Stated exercise
Lay out the lines of the listing as a JSON list of strings, one string per line and blank lines omitted, covering only the part that opens with the line containing "The height and width of the screenshot is (422, 238)." and closes with the line containing "Action: coord(465,30)", both included.

Interface element records:
## BEGIN

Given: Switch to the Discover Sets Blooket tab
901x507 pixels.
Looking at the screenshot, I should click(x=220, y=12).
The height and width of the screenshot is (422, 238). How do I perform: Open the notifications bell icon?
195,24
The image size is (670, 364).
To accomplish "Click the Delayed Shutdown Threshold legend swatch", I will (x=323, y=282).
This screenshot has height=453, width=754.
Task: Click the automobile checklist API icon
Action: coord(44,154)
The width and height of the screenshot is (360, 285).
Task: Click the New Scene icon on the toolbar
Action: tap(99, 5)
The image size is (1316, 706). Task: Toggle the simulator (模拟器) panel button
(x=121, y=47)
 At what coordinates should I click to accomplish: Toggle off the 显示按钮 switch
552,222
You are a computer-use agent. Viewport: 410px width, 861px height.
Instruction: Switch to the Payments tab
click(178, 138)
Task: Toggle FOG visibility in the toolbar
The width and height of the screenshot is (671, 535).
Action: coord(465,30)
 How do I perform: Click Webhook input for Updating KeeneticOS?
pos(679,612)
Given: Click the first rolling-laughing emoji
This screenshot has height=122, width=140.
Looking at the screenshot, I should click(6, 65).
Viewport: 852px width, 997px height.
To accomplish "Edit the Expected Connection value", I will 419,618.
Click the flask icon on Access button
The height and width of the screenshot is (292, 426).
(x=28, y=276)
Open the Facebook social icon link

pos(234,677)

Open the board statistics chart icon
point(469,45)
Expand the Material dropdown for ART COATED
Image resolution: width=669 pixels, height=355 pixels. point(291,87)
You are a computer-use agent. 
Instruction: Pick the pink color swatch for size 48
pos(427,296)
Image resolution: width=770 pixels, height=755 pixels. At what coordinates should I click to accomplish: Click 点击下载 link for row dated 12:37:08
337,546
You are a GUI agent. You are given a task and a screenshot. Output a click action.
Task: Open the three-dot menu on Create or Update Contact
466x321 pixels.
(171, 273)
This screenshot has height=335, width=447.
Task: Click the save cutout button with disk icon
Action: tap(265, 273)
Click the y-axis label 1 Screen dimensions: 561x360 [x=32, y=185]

## END

Exercise result
[
  "The height and width of the screenshot is (422, 238). How do I perform: Open the notifications bell icon?",
  "195,24",
  "The image size is (670, 364).",
  "To accomplish \"Click the Delayed Shutdown Threshold legend swatch\", I will (x=323, y=282).",
  "This screenshot has height=453, width=754.",
  "Task: Click the automobile checklist API icon",
  "Action: coord(44,154)",
  "The width and height of the screenshot is (360, 285).",
  "Task: Click the New Scene icon on the toolbar",
  "Action: tap(99, 5)",
  "The image size is (1316, 706). Task: Toggle the simulator (模拟器) panel button",
  "(x=121, y=47)",
  " At what coordinates should I click to accomplish: Toggle off the 显示按钮 switch",
  "552,222",
  "You are a computer-use agent. Viewport: 410px width, 861px height.",
  "Instruction: Switch to the Payments tab",
  "click(178, 138)",
  "Task: Toggle FOG visibility in the toolbar",
  "The width and height of the screenshot is (671, 535).",
  "Action: coord(465,30)"
]